Larson v. Multnomah County

854 P.2d 476 | Or. Ct. App. | 1993

854 P.2d 476 (1993)
121 Or. App. 119

Patricia LARSON and Kenneth Larson, Petitioners,
v.
MULTNOMAH COUNTY, Donna Matrazzo, Stuart Sandler, Melissa Marsland, Mark Valeske, Julie Valeske, Jerome Degraaf, Jack Sanders, Sauvie Island Conservancy and Friends of Retaining Channel Environment, Respondents.

LUBA No. 92-100; CA A79157.

Court of Appeals of Oregon.

Argued and Submitted May 14, 1993.
Decided June 16, 1993.

*477 David B. Smith, Tigard, argued the cause for petitioners. With him on the brief was Dorothy S. Cofield, Tigard.
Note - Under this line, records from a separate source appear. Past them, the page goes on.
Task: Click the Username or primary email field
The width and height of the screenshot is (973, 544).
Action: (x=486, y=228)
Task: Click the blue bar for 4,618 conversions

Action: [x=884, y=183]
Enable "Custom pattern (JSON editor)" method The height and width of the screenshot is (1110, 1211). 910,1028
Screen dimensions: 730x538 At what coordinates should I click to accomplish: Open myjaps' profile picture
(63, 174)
John L. DuBay, Chief Asst. County Counsel, Portland, argued the cause for respondent Multnomah County. With him on the brief was Laurence Kressel, County Counsel, Portland.

No appearance for respondents Donna Matrazzo, Stuart Sandler, Melissa Marsland, Mark Valeske, Julie Valeske, Jerome Degraaf, Jack Sanders, Sauvie Island Conservancy and Friends of Retaining Channel Environment.

Before DEITS, P.J., and RIGGS and DURHAM, JJ.

DEITS, Presiding Judge.

Petitioners seek review of LUBA's decision affirming Multnomah County's denial of their application to develop a marina on a 21-acre parcel in an exclusive farm use zone. Although the application included several components, among them a comprehensive plan amendment, a zone change and a Goal 3 exception request, all were part of and necessary to the application for the marina use.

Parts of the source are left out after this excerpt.